= A run of records =
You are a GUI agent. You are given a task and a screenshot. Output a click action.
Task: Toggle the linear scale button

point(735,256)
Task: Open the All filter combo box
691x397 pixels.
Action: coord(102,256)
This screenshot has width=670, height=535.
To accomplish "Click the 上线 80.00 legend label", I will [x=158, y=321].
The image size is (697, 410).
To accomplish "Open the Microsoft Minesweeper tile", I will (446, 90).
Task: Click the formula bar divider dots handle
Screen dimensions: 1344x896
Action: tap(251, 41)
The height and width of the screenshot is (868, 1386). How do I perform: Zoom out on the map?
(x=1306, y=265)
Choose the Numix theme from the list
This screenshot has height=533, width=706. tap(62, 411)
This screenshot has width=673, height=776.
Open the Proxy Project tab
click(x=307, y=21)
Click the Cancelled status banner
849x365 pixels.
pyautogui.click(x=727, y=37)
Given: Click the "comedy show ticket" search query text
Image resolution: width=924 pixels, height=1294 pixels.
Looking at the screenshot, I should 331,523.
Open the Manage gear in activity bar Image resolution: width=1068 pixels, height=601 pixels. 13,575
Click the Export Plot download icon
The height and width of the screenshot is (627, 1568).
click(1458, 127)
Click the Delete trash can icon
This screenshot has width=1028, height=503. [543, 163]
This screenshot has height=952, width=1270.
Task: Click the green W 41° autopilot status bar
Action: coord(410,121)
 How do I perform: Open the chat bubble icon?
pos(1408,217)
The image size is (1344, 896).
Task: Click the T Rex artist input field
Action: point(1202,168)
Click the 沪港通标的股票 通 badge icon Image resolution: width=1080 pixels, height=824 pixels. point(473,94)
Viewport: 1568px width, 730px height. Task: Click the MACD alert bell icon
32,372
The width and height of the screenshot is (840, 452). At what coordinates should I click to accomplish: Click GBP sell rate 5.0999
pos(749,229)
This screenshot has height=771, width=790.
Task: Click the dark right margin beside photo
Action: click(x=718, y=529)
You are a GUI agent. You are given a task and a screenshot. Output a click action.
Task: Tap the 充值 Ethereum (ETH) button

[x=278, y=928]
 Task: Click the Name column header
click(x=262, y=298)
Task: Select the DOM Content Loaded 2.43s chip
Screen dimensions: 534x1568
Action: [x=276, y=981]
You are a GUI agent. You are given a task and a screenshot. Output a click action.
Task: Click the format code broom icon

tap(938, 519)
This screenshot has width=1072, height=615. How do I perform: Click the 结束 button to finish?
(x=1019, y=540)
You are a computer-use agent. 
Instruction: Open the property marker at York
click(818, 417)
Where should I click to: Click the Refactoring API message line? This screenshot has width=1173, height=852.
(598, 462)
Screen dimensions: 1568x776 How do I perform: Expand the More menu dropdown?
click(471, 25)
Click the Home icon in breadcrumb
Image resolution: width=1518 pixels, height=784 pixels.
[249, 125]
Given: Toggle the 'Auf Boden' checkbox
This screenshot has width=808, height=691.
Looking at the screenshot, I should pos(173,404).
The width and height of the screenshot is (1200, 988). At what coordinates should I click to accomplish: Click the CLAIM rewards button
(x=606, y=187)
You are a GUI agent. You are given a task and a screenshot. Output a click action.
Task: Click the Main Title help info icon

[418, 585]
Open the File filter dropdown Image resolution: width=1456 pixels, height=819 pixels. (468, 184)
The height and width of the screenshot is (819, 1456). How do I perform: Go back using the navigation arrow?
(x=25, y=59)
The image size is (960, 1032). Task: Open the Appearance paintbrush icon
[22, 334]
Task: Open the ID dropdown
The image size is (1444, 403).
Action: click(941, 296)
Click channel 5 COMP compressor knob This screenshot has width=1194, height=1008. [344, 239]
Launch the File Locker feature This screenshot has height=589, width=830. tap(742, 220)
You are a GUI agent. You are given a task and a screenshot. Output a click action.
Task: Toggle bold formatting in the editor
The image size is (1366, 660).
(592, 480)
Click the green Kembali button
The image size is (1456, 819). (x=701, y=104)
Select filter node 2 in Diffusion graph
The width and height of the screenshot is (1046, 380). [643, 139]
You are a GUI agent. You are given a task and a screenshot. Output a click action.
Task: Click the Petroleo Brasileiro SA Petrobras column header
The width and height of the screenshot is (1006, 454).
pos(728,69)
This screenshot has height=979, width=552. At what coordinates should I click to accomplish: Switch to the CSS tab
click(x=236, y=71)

= GOAL =
Copy out all of the items above line by line, keeping every character unchanged.

= OUTPUT FOR THIS TASK =
You are a GUI agent. You are given a task and a screenshot. Output a click action.
Task: Toggle the linear scale button

point(735,256)
Task: Open the All filter combo box
691x397 pixels.
Action: coord(102,256)
This screenshot has width=670, height=535.
To accomplish "Click the 上线 80.00 legend label", I will [x=158, y=321].
The image size is (697, 410).
To accomplish "Open the Microsoft Minesweeper tile", I will (446, 90).
Task: Click the formula bar divider dots handle
Screen dimensions: 1344x896
Action: tap(251, 41)
The height and width of the screenshot is (868, 1386). How do I perform: Zoom out on the map?
(x=1306, y=265)
Choose the Numix theme from the list
This screenshot has height=533, width=706. tap(62, 411)
This screenshot has width=673, height=776.
Open the Proxy Project tab
click(x=307, y=21)
Click the Cancelled status banner
849x365 pixels.
pyautogui.click(x=727, y=37)
Given: Click the "comedy show ticket" search query text
Image resolution: width=924 pixels, height=1294 pixels.
Looking at the screenshot, I should 331,523.
Open the Manage gear in activity bar Image resolution: width=1068 pixels, height=601 pixels. 13,575
Click the Export Plot download icon
The height and width of the screenshot is (627, 1568).
click(1458, 127)
Click the Delete trash can icon
This screenshot has width=1028, height=503. [543, 163]
This screenshot has height=952, width=1270.
Task: Click the green W 41° autopilot status bar
Action: coord(410,121)
 How do I perform: Open the chat bubble icon?
pos(1408,217)
The image size is (1344, 896).
Task: Click the T Rex artist input field
Action: point(1202,168)
Click the 沪港通标的股票 通 badge icon Image resolution: width=1080 pixels, height=824 pixels. point(473,94)
Viewport: 1568px width, 730px height. Task: Click the MACD alert bell icon
32,372
The width and height of the screenshot is (840, 452). At what coordinates should I click to accomplish: Click GBP sell rate 5.0999
pos(749,229)
This screenshot has height=771, width=790.
Task: Click the dark right margin beside photo
Action: click(x=718, y=529)
You are a GUI agent. You are given a task and a screenshot. Output a click action.
Task: Tap the 充值 Ethereum (ETH) button

[x=278, y=928]
 Task: Click the Name column header
click(x=262, y=298)
Task: Select the DOM Content Loaded 2.43s chip
Screen dimensions: 534x1568
Action: [x=276, y=981]
You are a GUI agent. You are given a task and a screenshot. Output a click action.
Task: Click the format code broom icon

tap(938, 519)
This screenshot has width=1072, height=615. How do I perform: Click the 结束 button to finish?
(x=1019, y=540)
You are a computer-use agent. 
Instruction: Open the property marker at York
click(818, 417)
Where should I click to: Click the Refactoring API message line? This screenshot has width=1173, height=852.
(598, 462)
Screen dimensions: 1568x776 How do I perform: Expand the More menu dropdown?
click(471, 25)
Click the Home icon in breadcrumb
Image resolution: width=1518 pixels, height=784 pixels.
[249, 125]
Given: Toggle the 'Auf Boden' checkbox
This screenshot has width=808, height=691.
Looking at the screenshot, I should pos(173,404).
The width and height of the screenshot is (1200, 988). At what coordinates should I click to accomplish: Click the CLAIM rewards button
(x=606, y=187)
You are a GUI agent. You are given a task and a screenshot. Output a click action.
Task: Click the Main Title help info icon

[418, 585]
Open the File filter dropdown Image resolution: width=1456 pixels, height=819 pixels. (468, 184)
The height and width of the screenshot is (819, 1456). How do I perform: Go back using the navigation arrow?
(x=25, y=59)
The image size is (960, 1032). Task: Open the Appearance paintbrush icon
[22, 334]
Task: Open the ID dropdown
The image size is (1444, 403).
Action: click(941, 296)
Click channel 5 COMP compressor knob This screenshot has width=1194, height=1008. [344, 239]
Launch the File Locker feature This screenshot has height=589, width=830. tap(742, 220)
You are a GUI agent. You are given a task and a screenshot. Output a click action.
Task: Toggle bold formatting in the editor
The image size is (1366, 660).
(592, 480)
Click the green Kembali button
The image size is (1456, 819). (x=701, y=104)
Select filter node 2 in Diffusion graph
The width and height of the screenshot is (1046, 380). [643, 139]
You are a GUI agent. You are given a task and a screenshot. Output a click action.
Task: Click the Petroleo Brasileiro SA Petrobras column header
The width and height of the screenshot is (1006, 454).
pos(728,69)
This screenshot has height=979, width=552. At what coordinates should I click to accomplish: Switch to the CSS tab
click(x=236, y=71)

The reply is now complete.